* PROBLEM TO SOLVE:
Look through the records that follow. Copy every line containing the word "computer".
:: EXTRACTED DATA ::
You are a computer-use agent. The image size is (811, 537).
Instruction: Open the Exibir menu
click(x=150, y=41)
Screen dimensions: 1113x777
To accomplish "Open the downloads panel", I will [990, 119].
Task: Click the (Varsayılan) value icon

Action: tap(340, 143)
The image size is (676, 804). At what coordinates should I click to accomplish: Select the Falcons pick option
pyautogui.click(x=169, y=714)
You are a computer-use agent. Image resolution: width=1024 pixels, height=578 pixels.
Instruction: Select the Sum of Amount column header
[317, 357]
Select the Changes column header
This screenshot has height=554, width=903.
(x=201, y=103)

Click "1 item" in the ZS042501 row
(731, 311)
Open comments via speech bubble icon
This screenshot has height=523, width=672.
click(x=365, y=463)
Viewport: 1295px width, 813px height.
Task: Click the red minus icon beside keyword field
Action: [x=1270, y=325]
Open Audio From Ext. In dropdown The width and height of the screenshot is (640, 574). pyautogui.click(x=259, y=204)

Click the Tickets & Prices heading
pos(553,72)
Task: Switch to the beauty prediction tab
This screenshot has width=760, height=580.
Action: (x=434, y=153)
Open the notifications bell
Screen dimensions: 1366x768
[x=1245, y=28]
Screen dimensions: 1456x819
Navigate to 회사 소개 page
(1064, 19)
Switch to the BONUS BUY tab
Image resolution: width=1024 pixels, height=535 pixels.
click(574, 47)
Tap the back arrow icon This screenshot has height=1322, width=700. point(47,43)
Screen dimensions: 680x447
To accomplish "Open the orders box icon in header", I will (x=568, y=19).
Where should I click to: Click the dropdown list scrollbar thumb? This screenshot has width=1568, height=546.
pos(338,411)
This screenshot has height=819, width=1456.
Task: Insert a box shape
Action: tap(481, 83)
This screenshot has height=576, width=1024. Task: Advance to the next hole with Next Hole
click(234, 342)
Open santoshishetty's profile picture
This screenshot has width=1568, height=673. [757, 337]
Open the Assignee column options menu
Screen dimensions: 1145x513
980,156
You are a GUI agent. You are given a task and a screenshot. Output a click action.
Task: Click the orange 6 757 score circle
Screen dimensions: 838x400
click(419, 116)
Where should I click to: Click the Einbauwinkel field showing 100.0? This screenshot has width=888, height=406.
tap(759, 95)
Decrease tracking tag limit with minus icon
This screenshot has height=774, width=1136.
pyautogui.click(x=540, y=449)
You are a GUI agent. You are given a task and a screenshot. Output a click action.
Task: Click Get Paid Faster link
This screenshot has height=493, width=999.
:::
* TASK OUTPUT:
You are a computer-use agent. The image size is (811, 537).
You are a computer-use agent. Image resolution: width=1024 pixels, height=578 pixels.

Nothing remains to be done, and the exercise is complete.